Der Österreicher feierte Hamiltons 2. Platz wie einen Sieg. "Unser Auto war heute nur gut für einen dritten Platz. Deshalb ist der zweite Rang ein gutes Ergebnis für uns." Ein kleiner Trost war auch, dass Bottas dem WM-Gegner noch den Extra-Punkt für die schnellste Runde abjagen konnte, auch wenn er ihn selbst nicht bekam, weil er nicht in den Top Ten die Zielflagge sah. "Jeder Punkt zählt", atmete Wolff auf.
Bottas brauchte zwei Anläufe für die schnellste Runde. Die Strategen holten ihn mit Bedacht schon acht Runden vor Schluss für einen Satz weiche Reifen an die Box. "Es bestand keine Gefahr, dass einer uns kontert.
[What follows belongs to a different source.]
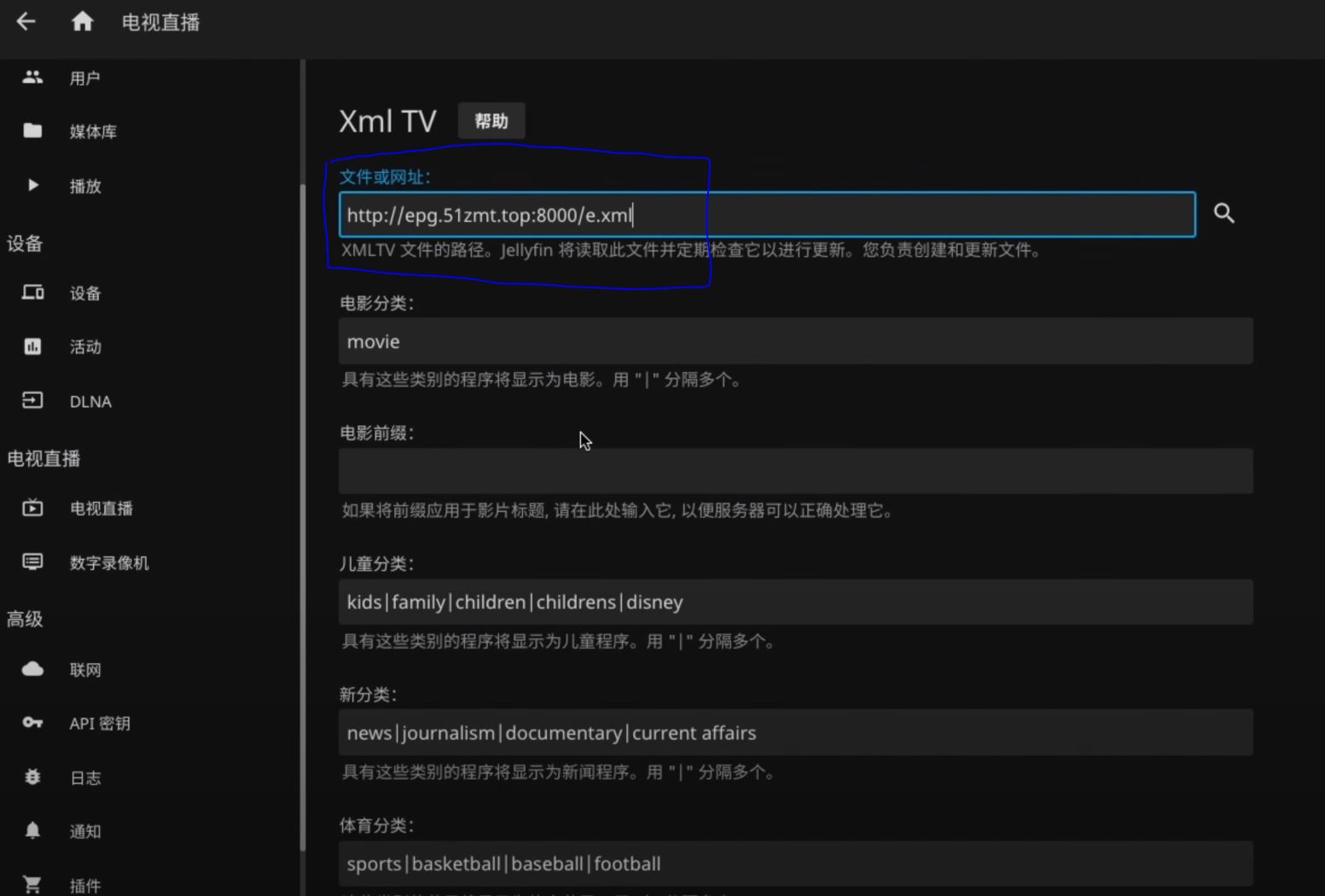The height and width of the screenshot is (896, 1325).
Task: Click the sidebar vertical scrollbar
Action: click(x=302, y=512)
Da wollte wir Valtteri lieber zwei Chancen geben für den Fall, dass der erste Anlauf nicht funktioniert." Wie befürchtet ging der erste Versuch schief. "Es war unheimlich schwer einen freien Platz im Verkehr zu finden", berichtete Bottas.
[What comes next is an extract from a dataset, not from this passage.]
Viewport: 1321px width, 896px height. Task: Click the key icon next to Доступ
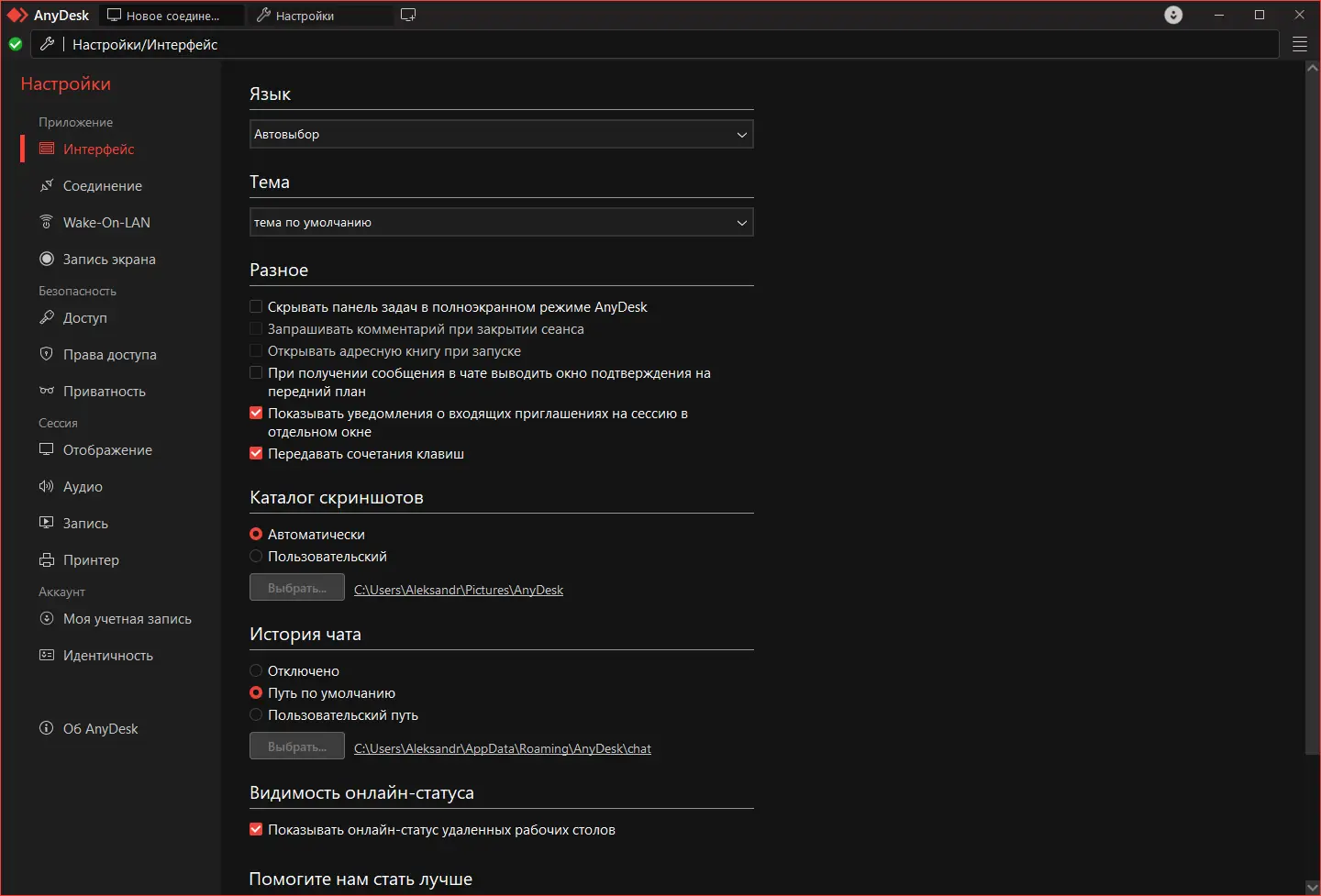(47, 317)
Prompt stand ihm Verstappen im Weg. Nicht ganz unabsichtlich. Er wusste, was Mercedes mit Bottas vorhatte. "Gerissen, aber erlaubt", urteilten beide Parteien. Vier Runden später holte sich Bottas die zweite Garnitur Soft ab. Diesmal spendete sein Nachfolger George Russell auch noch Windschatten.
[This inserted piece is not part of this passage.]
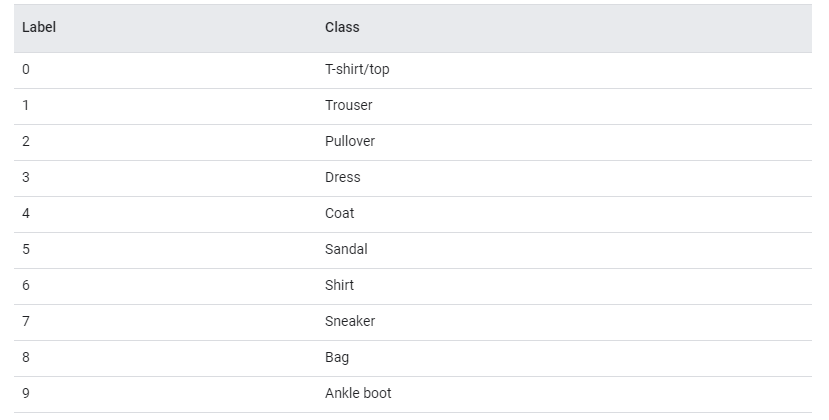
Task: Click the Dress class cell
Action: click(x=342, y=177)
Red Bulls Trumpfkarte war das Auto
Das Rennen in der dünnen Luft von Mexico-City war wie erwartet der Killer für Mercedes. "Red Bull hatte klar das schnellere Auto. Wir konnten nur auf Schadensbegrenzung aus sein", stellte Wolff sachlich fest.
Der Sieg am Samstag war ein Ausreißer. Mercedes hatte das Reifenfenster optimal getroffen, Red Bull hatte es grandios verfehlt. "Die gestiegenen Temperaturen könnten ein Grund gewesen sein", blickte Newey auf den Samstag zurück. Verstappen brachte auch die Aufwärmrunden ins Spiel. Am Sonntag fanden die Favoriten wieder zurück zu ihrer Normalform.
Der Motor spielte im Gegensatz zu allen Prognosen praktisch keine Rolle für Red Bulls Dominanz. "Unsere Motorleute haben einen tollen Job gemacht und eine Kalibrierung gefunden, die uns in der Höhe keinen Nachteil mehr brachte", hieß es im Weltmeister-Team.
Red Bulls Trumpfkarte war das Auto. Wenn maximaler Abtrieb gefragt ist, hat der RB16B einen Vorteil. Mercedes muss dann auch noch tief und steif fahren, damit die Aerodynamik einigermaßen funktioniert. Das kostet Zeit über die Randsteine. Was in Monte Carlo nicht funktionierte, ging auch in Mexiko nicht besser.
Hamilton mit dem Rücken zur Wand
Über eine Renndistanz machten sich die Defizite von Mercedes noch deutlicher bemerkbar. Weil die Reifen schneller nachlassen. Dafür steht auch das Duell Hamilton gegen Perez. Nachdem Red Bull den frühen Stopp von Hamilton nicht kontern konnte, zögerte man den Boxenstopp des Mexikaners so lange wie möglich heraus. Mit einem Reifendelta von elf Runden zu seinen Gunsten hatte Perez 30 Runden Zeit 9,5 Sekunden Rückstand auf Hamilton aufzuholen. Nur 20 Runden später hing der Lokalheld dem Mercedes im DRS-Bereich.
Es war im Prinzip die gleiche Konstellation wie 14 Tage zuvor in Austin, wo Hamilton mit einem Reifenvorteil Jagd auf Verstappen machte. Verstappen ließ seinen Gegner absichtlich näherkommen, um die Reifen für das Finale zu schonen. Diesen Luxus hatte Hamilton diesmal nicht.
"Wir standen mit dem Rücken zur Wand. Lewis ist vielleicht ein Zehntel langsamer gefahren als er konnte, um die Reifen nicht zu überfordern. Max hat in Austin sechs Zehntel pro Runde nachgelassen. Weil er auch da das bessere Auto hatte."
Nach zwei Red Bull-Strecken hofft Mercedes in Brasilien wieder auf ein Duell auf Augenhöhe. "Ich bin optimistisch. Die Strecke hat uns in der Vergangenheit immer gelegen. Sie passt vom Layout besser zu unserem Auto, und wir haben auch keinen Motornachteil mehr", hofft Wolff. Er macht Hamilton sogar Hoffnung, dass er um einen fünften Motor herumkommt. "Wir scheinen das Motorenproblem unter Kontrolle zu haben. Zuletzt gab es keine Alarmzeichen mehr."